NeuroExperience

User Experience Design starts here…

Posted by: Markus on: 4 February 2009

I listened to a superb podcast with Jesse James Garrett from Adaptive Path (http://www.brazenart.com/podcast_media/TwT_005.mp3) and it got me thinking about the starting point for any piece of design. In particular, it gave me an explanation as to why I always think it’s critical to start with the human story before starting any design.

Jesse Garrett explains “The basic principles of how a user interacts with a particular product doesn’t really change, we’re talking about people.” That understanding of human behaviour and how they behave when interacting with a given product, fundamentally doesn’t change quickly. In fact getting it right will outlast whimsicle design fads like Web 2.0 interfaces or this seasons colours.

At this point, I think it’s important to consider a major distinction between your goal as a designer, are you trying to change a classic design or are you making circumstantial design edits to move in line with what’s influencing the consumers seasonal desires?

CLASSIC DESIGN
For classic design improvements, you are looking at
well established core human behaviours to understand what people really do with a classic design – “the dirty reality” as an old colleague once put it.

If your products, services and brand are an expression of your relationship with your customers, the dirty reality will show you the gaps in that relationship, so you can give customers the products, services and brand that really helps them and in turn, you may get them to love you more for it.

When you grasp the dirty reality, you can chose to look at the materials and technology you have with a view to improving the experience with new technology, ideas and materials.

Often the companies that make classic designs don’t appreciate that innovation happens through unknown (to them at least) agents of change such as aluminium over wood, HTML over paper, engines over horses. These agents of change are often embraced by people not in the industry able to take a fresh look at a classic design and seeing how it can improved.

However, a classic design is often something that can be improved incrementally where a brand that has a strong market prescence, and is willing to embrace the dirty reality of its’ existing relationship with its’ customers. Simply changing a training programme or the usability of a website can be a quick win for the customer and provides useful PR / social media content.

CIRCUMSTANTIAL DESIGN
So, if our goal is not to change the classic design of an experience, what else is there? Well, let’s consider
this piece by Shannon Pogue:

“Watch your thoughts: thoughts become actions. Actions become habits. Habits become character. Character becomes destiny.”

The question that circumstantial design seeks to solve is what’s influencing people’s short-term thoughts, before they manifest into habitual “core” behaviour.

It’s worth noting that thoughts can be remarkably unreliable! In fact, marketers have a word for that sinking feeling you have, when you realise the thing you just bought isn’t as good as you thought it would be: “post purchase dissonance”.
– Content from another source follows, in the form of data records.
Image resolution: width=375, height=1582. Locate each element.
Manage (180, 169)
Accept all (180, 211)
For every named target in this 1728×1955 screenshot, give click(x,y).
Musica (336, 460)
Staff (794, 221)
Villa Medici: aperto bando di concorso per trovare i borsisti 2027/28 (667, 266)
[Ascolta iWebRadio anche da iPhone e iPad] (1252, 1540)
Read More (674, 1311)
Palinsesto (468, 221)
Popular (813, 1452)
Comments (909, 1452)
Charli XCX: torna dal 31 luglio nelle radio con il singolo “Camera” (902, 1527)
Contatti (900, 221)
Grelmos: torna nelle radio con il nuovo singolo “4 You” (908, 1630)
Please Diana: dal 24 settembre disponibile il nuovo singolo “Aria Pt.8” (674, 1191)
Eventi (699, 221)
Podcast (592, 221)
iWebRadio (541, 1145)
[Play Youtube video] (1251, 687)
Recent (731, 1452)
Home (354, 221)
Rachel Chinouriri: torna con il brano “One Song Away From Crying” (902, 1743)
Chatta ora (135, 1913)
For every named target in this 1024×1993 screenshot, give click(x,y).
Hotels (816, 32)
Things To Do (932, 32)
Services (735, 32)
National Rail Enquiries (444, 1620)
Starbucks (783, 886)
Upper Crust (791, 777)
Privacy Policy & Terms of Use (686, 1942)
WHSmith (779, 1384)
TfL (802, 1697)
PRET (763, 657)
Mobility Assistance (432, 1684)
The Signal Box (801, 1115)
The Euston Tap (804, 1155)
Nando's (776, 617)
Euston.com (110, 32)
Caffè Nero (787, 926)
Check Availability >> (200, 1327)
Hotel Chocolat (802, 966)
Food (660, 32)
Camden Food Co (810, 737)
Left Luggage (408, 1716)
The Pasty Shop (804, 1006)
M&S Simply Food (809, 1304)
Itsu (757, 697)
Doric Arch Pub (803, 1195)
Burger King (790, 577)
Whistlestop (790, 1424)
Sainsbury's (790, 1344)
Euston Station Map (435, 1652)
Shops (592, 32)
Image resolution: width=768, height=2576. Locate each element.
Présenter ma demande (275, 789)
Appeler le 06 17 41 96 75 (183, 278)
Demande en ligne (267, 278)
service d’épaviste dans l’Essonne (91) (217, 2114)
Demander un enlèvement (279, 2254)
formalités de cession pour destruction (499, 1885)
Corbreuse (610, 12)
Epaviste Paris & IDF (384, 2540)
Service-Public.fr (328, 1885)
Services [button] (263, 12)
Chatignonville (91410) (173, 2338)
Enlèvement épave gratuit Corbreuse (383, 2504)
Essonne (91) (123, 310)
So when we deal with circumstantial design, we accept that we don’t seek to make things better by influencing core behaviour, we’re just trying to sell more without really influencing the quality of what’s being sold. In which case insights based on trends that influence people’s short term thoughts (fashion, a desire to be sociable) will influence the design of digital solutions in these circumstantial ways:

  • Delivery (packaging, new technology platforms, delivery methods)
  • Aesthetic (colour, texture, imagery, font)
  • Content (language, tone and maybe taxonomy)
  • Social Platform (including Twitter, blogging, referring features)
  • Payment/Basket (location and maybe process)

SOME KIND OF CONCLUSION
In the end, I think a user experience designer has to understand the psychology of the person they are trying to develop a relationship with through the
product, service or brand they are designing for.

Circumstantial design requires less Information Architecture and UE because the changes are not founded in understanding human behaviour, they’re about understanding what’s influencing customers’ thoughts, simply accentuating aspects of the design to suit the seasonal tastes of the customer.

However, you simply won’t find the evidence you need to compel a brand into really believing the dirty reality of the customer experience in circumstantial designs, you’ll just be telling the brand owners what they want to hear – e.g. how their digital solution looks like on an iPhone, how to offer social media, how touch screen affects your brand in the future.  None of which improves the classic design’s ability to perform better around the behaviours of people, it will simply extend what may be a poor design in new directions, still leaving the brand open to competitors.

So, here’s where a User Experience Designer should start:

  1. Is the classic design good enough to meet the core behaviours of cusomers?
  2. What circumstantial design changes will enhance, not change, a good classic design?

If you begin with the human story, you’ll improve both classic and circumstantal design.  It’s simply a question of how far you want to go in uncovering behaviours that could revolutionise your client’s brand.  It’s much easier to know what’s going on circumstantially, so most half competent brands will be doing it, but you have to look at the dirty reality of customer core behaviour and agents of change to take a classic design and change the game.